Nix commands generate a lot of output, so their output is hidden behind the
`-verbose-nix-output` flag.
This unfortunately makes this test suite have a hard dependency on
Nix/NixOS, however the test suite has only ever been run on NixOS (and I
am not sure if it runs on other distros at all), so this probably isn't too
big of an issue.
Signed-off-by: Christine Dodrill <xe@tailscale.com>
Previously this test would reach out to the public DERP servers in order
to help machines connect with eachother. This is not ideal given our
plans to run these tests completely disconnected from the internet. This
patch introduces an in-process DERP server running on its own randomly
assigned HTTP port.
Updates #1988
Signed-off-by: Christine Dodrill <xe@tailscale.com>
Occasionally the test framework would fail with a timeout due to a
virtual machine not phoning home in time. This seems to be happen
whenever qemu can't bind the VNC or SSH ports for a virtual machine.

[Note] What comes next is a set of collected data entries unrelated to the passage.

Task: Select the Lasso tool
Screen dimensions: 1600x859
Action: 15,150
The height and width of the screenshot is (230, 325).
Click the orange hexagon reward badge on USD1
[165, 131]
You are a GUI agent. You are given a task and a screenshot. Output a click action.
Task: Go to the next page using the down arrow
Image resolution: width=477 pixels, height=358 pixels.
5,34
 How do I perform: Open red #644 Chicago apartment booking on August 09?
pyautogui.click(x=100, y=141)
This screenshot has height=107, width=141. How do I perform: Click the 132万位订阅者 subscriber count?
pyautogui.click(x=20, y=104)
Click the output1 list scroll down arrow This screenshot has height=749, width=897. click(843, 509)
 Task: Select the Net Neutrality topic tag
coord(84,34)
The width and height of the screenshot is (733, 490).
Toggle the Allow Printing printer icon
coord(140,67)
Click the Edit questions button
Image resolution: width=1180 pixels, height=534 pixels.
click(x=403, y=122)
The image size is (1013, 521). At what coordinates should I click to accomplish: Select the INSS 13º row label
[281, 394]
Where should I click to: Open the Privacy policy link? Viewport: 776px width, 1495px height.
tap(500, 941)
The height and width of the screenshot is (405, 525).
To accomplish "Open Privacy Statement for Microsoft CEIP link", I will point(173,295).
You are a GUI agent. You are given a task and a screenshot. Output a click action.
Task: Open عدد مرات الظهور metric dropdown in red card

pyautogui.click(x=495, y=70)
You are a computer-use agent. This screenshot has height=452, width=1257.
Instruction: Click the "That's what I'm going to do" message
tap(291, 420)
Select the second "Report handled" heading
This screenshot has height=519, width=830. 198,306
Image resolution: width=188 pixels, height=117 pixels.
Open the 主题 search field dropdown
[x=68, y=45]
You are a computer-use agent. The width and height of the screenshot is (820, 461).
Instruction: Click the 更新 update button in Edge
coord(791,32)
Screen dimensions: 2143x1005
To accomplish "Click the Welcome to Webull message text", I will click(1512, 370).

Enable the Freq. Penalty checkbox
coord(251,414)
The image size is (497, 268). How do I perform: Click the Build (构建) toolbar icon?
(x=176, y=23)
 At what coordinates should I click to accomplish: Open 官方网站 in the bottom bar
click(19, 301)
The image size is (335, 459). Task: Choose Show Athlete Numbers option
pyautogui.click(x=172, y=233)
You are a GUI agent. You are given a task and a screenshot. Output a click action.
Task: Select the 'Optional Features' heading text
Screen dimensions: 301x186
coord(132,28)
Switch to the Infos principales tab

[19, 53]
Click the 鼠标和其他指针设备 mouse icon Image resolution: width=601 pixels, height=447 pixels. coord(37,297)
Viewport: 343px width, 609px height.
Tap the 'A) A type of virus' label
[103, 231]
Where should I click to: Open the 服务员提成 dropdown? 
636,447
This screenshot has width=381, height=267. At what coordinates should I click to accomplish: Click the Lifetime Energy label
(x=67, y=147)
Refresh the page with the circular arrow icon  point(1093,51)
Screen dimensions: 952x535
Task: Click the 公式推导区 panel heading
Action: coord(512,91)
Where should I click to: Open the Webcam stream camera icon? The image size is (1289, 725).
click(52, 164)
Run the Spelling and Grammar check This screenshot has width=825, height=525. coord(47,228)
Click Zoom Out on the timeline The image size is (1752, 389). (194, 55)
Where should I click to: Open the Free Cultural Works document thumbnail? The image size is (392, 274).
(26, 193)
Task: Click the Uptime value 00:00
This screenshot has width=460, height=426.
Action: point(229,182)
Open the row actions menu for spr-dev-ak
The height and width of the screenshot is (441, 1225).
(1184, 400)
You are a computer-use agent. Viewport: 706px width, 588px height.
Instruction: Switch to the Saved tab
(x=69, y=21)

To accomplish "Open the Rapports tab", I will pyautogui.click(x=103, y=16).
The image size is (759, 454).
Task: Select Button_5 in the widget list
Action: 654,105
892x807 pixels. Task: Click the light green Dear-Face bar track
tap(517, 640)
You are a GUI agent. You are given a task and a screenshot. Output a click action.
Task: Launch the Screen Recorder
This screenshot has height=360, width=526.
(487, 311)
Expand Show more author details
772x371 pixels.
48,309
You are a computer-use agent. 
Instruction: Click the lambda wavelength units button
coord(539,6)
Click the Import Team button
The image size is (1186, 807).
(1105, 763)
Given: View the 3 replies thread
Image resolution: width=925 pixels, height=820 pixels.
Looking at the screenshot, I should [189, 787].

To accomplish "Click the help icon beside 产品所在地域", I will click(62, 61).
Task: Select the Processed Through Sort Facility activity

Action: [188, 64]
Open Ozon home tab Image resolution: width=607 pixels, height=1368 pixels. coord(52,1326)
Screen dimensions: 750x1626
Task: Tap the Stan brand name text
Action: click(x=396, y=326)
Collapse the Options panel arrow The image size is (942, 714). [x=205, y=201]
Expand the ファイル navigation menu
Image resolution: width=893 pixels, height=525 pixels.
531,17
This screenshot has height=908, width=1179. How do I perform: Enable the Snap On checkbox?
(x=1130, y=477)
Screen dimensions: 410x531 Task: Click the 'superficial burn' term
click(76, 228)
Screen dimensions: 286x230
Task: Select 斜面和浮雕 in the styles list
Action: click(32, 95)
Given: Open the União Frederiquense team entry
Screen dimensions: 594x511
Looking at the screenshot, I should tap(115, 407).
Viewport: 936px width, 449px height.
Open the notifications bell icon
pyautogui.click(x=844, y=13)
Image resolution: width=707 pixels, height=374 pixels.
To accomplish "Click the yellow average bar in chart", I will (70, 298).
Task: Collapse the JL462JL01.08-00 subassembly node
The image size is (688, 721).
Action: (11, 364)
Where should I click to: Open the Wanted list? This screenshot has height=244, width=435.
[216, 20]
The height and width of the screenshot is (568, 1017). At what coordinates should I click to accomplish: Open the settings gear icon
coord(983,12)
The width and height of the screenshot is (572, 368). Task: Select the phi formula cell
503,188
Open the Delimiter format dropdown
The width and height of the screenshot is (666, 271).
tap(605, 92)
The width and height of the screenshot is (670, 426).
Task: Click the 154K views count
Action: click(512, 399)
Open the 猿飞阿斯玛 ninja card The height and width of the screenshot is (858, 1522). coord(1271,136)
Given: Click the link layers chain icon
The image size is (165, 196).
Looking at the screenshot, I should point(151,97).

This was fixed by taking the following actions:
1. Don't listen on VNC unless the `-use-vnc` flag is passed, this
removes the need to listen on VNC at all in most cases. The option to
use VNC is still left in for debugging virtual machines, but removing
this makes it easier to deal with (VNC uses this odd system of
"displays" that are mapped to ports above 5900, and qemu doesn't
offer a decent way to use a normal port number, so we just disable
VNC by default as a compromise).
2. Use a (hopefully) inactive port for SSH. In an ideal world I'd just
have the VM's SSH port be exposed via a Unix socket, however the QEMU
documentation doesn't really say if you can do this or not. While I
do more research, this stopgap will have to make do.
3. Strictly tie more VM resource lifetimes to the tests themselves.
Previously the disk image layers for virtual machines were only
cleaned up at the end of the test and existed in the parent
test-scoped temporary folder. This can make your tmpfs run out of
space, which is not ideal. This should minimize the use of temporary
storage as much as I know how to.
4. Strictly tie the qemu process lifetime to the lifetime of the test
using testing.T#Cleanup. Previously it used a defer statement to
clean up the qemu process, however if the tests timed out this defer
was not run. This left around an orphaned qemu process that had to be
killed manually. This change ensures that all qemu processes exit
when their relevant tests finish.
Signed-off-by: Christine Dodrill <xe@tailscale.com>
Previously we used t.Logf indirectly via package log. This worked, but
it was not ideal for our needs. It could cause the streams of output to
get crossed. This change uses a logger.FuncWriter every place log.Output
was previously used, which will more correctly write log information to
the right test output stream.
Signed-off-by: Christine Dodrill <xe@tailscale.com>
Alpine Linux[1] is a minimal Linux distribution built around musl libc.
It boots very quickly, requires very little ram and is as close as you
can get to an ideal citizen for testing Tailscale on musl. Alpine has a
Tailscale package already[2], but this patch also makes it easier for us
to provide an Alpine Linux package off of pkgs in the future.
Alpine only offers Tailscale on the rolling-release edge branch.
[1]: https://alpinelinux.org/
[2]: https://pkgs.alpinelinux.org/packages?name=tailscale&branch=edge
Updates #1988
Signed-off-by: Christine Dodrill <xe@tailscale.com>
This runner is in my homelab while we muse about a better, more
permanent home for these tests.
Updates #1988
Signed-off-by: Christine Dodrill <xe@tailscale.com>
This makes integration tests pull pristine VM images from Amazon S3 if
they don't exist on disk. If the S3 fetch fails, it will fall back to
grabbing the image from the public internet. The VM images on the public
internet are known to be updated without warning and thusly change their
SHA256 checksum. This is not ideal for a test that we want to be able to
fire and forget, then run reliably for a very long time.
This requires an AWS profile to be configured at the default path. The
S3 bucket is rigged so that the requester pays. The VM images are
currently about 6.9 gigabytes. Please keep this in mind when running
these tests on your machine.
Documentation was added to the integration test folder to aid others in
running these tests on their machine.
Some wording in the logs of the tests was altered.